What would be the answer if we divide 0/0 ?

4 Answers

#0/0# is undefined.

Explanation:

#0/0# is undefined. The expression in and of itself comes into conflict with two facts of arithmetic: any number divided by itself is equal to one , and zero divided by any number is equal to zero . When we have both of these cases together, as in the case of #0/0#, we say it is undefined.

#0/0# is also sometimes called indeterminate form.

Feb 23, 2018

Ignore this one

Feb 23, 2018

Ignore this

Feb 23, 2018

Undefined

Explanation:

Now, instead of just acccepting this, let's try something.

Let's make #x=0/0#

Multiply both sides by 0.

#=>0x=0#

No matter the value of #x#, we always get 0 equal to zero. This means that #0/0# equals any number if it is defined!

Now, you may hear someone saying that #0/0=0# because #lim_(x->0)0/x=0#(you don't have to know this right now.)
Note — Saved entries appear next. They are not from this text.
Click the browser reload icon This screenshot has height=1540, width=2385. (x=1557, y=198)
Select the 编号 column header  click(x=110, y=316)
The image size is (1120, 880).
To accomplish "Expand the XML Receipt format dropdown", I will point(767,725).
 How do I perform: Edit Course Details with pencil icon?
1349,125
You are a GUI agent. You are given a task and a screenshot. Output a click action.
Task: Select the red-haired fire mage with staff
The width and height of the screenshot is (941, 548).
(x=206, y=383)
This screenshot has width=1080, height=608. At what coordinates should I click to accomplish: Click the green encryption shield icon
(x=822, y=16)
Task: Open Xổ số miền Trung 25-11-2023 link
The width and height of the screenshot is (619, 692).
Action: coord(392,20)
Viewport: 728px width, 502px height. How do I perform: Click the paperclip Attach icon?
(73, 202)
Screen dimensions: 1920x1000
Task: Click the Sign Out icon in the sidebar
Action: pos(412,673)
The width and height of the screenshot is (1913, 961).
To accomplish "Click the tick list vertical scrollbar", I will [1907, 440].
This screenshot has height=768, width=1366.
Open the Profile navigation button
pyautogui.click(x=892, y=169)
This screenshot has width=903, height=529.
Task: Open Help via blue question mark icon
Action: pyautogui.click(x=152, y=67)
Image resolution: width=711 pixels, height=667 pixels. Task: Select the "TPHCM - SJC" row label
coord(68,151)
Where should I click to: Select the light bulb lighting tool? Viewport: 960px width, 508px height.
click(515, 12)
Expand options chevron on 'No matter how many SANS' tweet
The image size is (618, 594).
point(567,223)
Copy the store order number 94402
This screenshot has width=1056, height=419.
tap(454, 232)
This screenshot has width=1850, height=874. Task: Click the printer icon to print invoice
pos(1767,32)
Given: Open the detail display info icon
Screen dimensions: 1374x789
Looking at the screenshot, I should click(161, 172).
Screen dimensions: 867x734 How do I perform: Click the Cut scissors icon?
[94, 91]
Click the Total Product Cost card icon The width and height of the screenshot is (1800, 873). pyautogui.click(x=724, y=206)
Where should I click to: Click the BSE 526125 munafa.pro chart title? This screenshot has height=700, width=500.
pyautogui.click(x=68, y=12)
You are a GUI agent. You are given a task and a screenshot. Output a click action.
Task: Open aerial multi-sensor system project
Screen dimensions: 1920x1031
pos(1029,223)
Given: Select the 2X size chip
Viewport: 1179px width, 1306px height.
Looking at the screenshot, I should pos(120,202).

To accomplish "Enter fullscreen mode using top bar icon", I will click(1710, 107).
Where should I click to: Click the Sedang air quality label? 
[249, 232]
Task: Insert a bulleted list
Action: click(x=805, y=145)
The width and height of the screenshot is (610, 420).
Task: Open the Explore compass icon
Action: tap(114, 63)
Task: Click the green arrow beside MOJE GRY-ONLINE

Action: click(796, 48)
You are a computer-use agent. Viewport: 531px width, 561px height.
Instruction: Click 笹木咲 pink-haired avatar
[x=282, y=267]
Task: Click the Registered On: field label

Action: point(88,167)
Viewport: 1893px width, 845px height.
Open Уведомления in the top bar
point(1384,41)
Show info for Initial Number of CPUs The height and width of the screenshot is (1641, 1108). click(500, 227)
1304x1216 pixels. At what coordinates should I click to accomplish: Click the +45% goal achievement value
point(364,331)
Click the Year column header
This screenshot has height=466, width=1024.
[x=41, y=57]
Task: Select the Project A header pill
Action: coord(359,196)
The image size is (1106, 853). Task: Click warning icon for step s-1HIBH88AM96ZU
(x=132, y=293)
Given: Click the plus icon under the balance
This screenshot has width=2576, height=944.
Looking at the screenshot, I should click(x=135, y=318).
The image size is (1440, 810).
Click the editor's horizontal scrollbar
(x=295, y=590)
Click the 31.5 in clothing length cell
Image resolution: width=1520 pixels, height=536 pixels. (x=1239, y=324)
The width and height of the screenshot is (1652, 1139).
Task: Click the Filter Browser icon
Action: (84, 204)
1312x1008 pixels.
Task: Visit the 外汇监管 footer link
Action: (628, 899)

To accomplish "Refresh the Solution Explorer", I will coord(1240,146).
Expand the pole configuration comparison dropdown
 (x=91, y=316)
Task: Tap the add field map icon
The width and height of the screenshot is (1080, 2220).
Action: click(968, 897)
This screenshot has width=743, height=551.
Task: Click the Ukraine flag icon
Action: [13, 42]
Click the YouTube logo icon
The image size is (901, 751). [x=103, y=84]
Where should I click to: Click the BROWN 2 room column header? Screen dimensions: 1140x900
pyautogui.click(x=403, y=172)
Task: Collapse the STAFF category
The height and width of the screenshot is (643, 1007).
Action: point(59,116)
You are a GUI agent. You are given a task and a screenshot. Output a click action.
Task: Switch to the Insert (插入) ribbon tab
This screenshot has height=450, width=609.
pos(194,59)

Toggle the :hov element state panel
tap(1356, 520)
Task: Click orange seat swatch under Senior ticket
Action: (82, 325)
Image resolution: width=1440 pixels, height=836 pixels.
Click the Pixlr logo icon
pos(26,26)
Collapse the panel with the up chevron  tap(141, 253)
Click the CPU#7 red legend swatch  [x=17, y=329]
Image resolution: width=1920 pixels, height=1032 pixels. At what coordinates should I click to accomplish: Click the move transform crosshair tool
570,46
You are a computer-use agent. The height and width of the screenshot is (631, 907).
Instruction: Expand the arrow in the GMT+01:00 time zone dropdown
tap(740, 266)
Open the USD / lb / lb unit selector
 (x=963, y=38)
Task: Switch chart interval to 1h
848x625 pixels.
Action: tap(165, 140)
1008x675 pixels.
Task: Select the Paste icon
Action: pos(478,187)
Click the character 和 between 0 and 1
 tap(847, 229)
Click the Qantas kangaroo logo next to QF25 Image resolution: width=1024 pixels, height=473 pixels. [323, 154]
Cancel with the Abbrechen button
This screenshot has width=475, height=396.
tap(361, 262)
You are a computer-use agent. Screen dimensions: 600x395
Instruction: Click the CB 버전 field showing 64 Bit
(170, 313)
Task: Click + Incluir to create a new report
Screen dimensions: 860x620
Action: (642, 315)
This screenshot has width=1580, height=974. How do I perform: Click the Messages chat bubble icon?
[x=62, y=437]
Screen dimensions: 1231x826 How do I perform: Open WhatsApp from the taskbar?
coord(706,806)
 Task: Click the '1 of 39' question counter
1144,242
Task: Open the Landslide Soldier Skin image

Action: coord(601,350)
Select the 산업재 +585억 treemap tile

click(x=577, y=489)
But if you hear someone saying that, tell them this:

A limit does not mean the value is defined nor continuous. We are simply getting closer and closer to zero as #x# gets closer and closer to 0. (Sounds fancy, doesn't it?)

Just remember that when you start taking your calculus course, you will learn that #0/0# is called an indeterminate form(it doesn't have an exact value, yet there is a specific answer for a specific problem)